++++ Given text ++++
Along with that, Wilson has played a major part in Washington’s revival on the penalty kill since Barry Trotz has taken over as head coach. Since the 2014-15 season, Wilson has played over 297 shorthanded minutes and has only witnessed 92 shot attempts per hour while he’s on the ice. Of the 196 forwards that have played over 200 shorthanded minutes in the last three seasons, Wilson sits 64th in on-ice shot prevention. Plenty of that could be part of the system change that the Capitals coaching staff have placed and plenty of that are other pieces that are getting more time on ice like T.J. Oshie, Justin Williams and Jay Beagle, but make no mistake that the Capitals are this much better without him.
With his overtime winner against Toronto, it marked Wilson’s first playoff goal in 29 games. That shouldn’t start a revelation that is brand new to all of us, and the rest of his stats don’t sit super well with his fellow pugilists. While Wilson leads the entire NHL in penalty minutes since the start of his career at 619, he also is mid-table among the rest of the forward cohort that has committed 328 penalty minutes since the 2013-14 season: the assumed equivalent of averaging a penalty minute per game if every NHL player played in every game. Of those 16 forwards, Wilson only ranks ninth in shot attempt for percentage at 48.6%, 11th in relative shot attempt for percentage at -1.2%, 10th in total point shares from hockey-reference.com at 4.8 and 11th in points per game at 0.22. That being said, his usage on the penalty kill is only surpassed by David Backes, Brad Marchand, Cody McLeod and Antoine Roussel. You would only count on the current Bruins forwards on your PK more than Wilson.
++++
[Complete the following]
a) Could you copy the passage about Wilson's play word for word, beginning at the words "Along with that, Wilson" and stopping after "better without him."?
b) Would you continue the passage about Wilson's play from the point where it stops?
The rows that follow come from a separate source and are unrelated to the passage about Wilson's play.
++++ Information shown ++++
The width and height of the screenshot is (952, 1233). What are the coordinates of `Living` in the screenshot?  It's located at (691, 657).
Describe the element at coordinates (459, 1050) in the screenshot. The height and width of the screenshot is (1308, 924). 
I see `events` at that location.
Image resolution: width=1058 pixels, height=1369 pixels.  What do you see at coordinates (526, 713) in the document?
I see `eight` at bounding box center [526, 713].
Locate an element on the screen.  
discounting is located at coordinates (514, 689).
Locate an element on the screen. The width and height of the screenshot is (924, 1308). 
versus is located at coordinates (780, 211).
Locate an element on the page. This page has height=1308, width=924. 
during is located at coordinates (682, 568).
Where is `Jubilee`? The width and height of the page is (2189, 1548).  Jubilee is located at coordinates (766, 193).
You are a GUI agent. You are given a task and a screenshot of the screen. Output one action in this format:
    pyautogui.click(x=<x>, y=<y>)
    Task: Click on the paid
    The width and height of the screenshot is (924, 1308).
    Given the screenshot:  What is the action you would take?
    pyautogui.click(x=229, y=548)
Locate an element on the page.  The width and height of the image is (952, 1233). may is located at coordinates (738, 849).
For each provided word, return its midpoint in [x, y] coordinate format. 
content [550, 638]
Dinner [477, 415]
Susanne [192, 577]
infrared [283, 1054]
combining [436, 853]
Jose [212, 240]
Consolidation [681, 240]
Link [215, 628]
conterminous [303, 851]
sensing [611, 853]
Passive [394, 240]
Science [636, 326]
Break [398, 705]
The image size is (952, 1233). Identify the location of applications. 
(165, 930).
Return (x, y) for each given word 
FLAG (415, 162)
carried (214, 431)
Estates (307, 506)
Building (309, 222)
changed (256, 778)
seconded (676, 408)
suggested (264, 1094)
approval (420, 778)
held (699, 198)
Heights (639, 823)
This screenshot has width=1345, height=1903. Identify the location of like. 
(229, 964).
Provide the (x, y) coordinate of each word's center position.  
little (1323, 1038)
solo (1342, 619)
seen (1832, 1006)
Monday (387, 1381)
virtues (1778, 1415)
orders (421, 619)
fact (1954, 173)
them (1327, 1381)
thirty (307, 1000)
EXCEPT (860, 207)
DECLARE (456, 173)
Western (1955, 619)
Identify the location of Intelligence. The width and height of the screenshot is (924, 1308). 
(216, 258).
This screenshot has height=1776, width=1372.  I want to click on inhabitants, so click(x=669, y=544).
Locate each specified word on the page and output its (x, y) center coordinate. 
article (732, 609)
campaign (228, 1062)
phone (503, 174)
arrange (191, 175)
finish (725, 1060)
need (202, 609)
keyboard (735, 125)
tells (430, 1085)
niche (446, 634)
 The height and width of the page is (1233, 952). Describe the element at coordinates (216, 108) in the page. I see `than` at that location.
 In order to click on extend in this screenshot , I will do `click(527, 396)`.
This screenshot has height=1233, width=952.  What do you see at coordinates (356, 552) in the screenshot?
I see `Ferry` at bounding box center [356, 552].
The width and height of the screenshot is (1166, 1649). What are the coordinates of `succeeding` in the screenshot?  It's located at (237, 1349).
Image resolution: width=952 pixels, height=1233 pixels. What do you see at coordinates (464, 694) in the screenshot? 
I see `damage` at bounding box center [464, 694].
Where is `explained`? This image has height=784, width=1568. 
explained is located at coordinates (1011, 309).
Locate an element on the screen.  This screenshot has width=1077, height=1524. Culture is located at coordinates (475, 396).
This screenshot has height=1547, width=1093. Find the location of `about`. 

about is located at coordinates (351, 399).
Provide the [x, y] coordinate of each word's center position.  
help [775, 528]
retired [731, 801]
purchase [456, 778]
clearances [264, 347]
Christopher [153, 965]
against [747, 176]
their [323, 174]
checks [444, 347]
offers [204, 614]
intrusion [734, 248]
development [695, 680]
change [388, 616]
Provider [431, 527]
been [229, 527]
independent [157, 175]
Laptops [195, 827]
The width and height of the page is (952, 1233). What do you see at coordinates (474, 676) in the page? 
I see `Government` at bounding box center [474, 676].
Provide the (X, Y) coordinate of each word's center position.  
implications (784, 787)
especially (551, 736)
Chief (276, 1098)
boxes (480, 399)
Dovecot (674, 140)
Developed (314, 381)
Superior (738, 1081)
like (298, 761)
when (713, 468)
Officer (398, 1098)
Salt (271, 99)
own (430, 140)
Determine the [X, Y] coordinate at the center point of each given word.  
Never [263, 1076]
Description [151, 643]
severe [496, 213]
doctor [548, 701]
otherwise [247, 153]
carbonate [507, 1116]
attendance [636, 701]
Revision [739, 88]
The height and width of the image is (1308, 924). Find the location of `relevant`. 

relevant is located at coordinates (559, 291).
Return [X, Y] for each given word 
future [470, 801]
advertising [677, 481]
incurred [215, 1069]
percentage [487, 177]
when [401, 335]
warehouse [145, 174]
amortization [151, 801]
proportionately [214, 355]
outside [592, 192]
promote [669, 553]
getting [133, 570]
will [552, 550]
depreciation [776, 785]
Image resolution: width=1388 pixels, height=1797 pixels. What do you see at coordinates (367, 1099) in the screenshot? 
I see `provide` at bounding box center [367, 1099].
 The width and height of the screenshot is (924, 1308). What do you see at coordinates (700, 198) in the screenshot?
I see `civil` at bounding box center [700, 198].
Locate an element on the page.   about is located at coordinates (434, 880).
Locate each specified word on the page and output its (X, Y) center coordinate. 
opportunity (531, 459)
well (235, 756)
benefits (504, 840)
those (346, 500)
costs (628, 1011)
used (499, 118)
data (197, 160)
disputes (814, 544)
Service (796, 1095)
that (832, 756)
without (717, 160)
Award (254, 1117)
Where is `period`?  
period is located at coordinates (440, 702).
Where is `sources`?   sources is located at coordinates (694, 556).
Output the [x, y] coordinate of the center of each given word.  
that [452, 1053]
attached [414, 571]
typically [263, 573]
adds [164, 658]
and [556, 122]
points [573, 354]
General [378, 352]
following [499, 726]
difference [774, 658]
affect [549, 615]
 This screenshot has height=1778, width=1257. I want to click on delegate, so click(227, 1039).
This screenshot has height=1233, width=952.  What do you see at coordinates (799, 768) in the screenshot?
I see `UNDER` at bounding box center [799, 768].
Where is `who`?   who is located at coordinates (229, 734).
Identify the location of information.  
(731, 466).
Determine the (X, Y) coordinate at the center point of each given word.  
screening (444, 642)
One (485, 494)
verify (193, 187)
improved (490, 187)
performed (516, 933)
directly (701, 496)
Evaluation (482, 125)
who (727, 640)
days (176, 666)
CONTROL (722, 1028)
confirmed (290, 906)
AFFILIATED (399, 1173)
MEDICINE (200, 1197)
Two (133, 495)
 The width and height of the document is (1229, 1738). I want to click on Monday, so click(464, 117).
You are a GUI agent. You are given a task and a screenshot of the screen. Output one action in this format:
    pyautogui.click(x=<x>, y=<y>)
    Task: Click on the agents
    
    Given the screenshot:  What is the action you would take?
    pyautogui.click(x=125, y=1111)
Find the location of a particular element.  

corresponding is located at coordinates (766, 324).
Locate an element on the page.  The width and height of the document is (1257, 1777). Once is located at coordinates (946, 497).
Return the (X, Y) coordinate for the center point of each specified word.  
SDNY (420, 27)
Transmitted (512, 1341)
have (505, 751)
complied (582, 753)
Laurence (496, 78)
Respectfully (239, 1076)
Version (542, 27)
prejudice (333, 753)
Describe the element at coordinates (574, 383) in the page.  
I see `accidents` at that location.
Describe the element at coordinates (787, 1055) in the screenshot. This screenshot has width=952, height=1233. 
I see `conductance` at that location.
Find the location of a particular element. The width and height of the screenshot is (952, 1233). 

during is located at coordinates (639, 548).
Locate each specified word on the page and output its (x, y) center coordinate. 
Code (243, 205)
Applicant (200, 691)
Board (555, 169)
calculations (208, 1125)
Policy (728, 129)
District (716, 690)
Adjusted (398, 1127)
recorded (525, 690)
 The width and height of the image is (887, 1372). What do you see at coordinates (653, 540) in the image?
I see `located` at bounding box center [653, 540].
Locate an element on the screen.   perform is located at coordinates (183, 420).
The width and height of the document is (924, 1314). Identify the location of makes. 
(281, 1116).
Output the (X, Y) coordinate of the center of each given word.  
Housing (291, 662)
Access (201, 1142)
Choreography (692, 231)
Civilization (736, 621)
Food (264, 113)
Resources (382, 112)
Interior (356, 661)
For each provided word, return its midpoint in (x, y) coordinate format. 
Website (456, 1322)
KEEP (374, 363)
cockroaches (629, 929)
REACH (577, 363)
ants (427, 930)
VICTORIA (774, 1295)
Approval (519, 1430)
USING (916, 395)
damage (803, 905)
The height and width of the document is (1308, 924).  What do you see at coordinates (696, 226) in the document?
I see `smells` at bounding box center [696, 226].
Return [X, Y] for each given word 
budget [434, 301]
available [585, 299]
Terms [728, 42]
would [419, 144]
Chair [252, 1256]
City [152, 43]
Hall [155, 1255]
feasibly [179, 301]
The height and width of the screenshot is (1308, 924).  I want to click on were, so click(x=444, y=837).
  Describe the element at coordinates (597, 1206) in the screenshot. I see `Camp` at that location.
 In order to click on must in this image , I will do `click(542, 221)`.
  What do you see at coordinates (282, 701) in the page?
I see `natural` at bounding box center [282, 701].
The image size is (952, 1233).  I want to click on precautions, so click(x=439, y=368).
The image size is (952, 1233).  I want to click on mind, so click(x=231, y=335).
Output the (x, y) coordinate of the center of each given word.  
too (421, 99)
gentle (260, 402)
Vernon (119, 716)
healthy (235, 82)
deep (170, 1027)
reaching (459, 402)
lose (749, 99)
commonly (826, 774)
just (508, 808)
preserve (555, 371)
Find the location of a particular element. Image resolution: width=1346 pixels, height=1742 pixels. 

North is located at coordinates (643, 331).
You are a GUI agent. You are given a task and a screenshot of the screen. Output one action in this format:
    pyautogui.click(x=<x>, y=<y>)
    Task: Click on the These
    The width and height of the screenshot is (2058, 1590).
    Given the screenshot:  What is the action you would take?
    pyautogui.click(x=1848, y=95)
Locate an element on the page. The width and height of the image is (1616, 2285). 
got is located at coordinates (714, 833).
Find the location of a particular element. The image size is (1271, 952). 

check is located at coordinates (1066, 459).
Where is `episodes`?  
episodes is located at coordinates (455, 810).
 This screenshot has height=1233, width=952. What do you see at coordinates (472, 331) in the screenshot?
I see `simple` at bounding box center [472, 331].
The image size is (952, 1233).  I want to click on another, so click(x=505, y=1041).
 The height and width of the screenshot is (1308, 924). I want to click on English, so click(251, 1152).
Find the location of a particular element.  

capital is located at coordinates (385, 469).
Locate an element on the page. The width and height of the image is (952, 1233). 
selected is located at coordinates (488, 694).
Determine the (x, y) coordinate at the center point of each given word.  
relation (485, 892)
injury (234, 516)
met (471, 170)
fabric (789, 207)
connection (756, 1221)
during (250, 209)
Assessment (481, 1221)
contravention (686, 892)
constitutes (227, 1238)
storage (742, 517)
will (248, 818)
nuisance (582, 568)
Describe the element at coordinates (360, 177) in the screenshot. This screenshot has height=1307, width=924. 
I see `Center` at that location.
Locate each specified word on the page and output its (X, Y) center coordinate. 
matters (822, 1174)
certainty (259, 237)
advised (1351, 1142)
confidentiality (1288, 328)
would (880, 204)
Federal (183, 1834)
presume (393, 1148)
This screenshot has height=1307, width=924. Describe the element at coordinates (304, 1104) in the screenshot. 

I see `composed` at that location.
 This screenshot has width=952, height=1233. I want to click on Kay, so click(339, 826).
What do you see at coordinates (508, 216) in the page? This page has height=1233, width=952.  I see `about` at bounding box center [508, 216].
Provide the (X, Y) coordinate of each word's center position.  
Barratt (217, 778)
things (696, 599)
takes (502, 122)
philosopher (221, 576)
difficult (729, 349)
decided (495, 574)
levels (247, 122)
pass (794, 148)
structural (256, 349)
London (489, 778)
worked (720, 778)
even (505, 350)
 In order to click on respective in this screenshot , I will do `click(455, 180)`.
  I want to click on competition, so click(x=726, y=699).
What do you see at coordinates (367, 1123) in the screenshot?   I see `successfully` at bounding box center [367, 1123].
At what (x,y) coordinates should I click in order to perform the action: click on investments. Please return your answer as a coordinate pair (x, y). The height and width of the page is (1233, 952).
++++
[Answers to this exercise]
a)
Along with that, Wilson has played a major part in Washington’s revival on the penalty kill since Barry Trotz has taken over as head coach. Since the 2014-15 season, Wilson has played over 297 shorthanded minutes and has only witnessed 92 shot attempts per hour while he’s on the ice. Of the 196 forwards that have played over 200 shorthanded minutes in the last three seasons, Wilson sits 64th in on-ice shot prevention. Plenty of that could be part of the system change that the Capitals coaching staff have placed and plenty of that are other pieces that are getting more time on ice like T.J. Oshie, Justin Williams and Jay Beagle, but make no mistake that the Capitals are this much better without him.

b)
So there you have it. Tom Wilson is not Milan Lucic. He’s not even like Dan Carcillo in terms of infuriating opposing fan bases, looking way too much like Jack White and scoring so many playoff goals in a way that made you forget how awful of a hockey player he was. But we all know that Tom Wilson is the most Tom Wilson Tom Wilson ever. So let the man breath and play the brand of hockey he was meant to play.
Yeozers, Part 2
Welp, Jake Allen took a game away from the favored Minnesota Wild last Wednesday. Boy are we going to be saying that a lot towards plenty of goaltenders this postseason because hockey games never make any sense all on their own.
Considering that Allen faced over 52 shots and saved all but one, the mass media surely was wondering what Blue head coach Mike Yeo had to say about the fact that his team gave up so much for his goaltender to fend for himself.
Mike Yeo said #MNWild‘s shot total, “will be inflated every game” because Blues allow shots from the outside and try to protect the middle.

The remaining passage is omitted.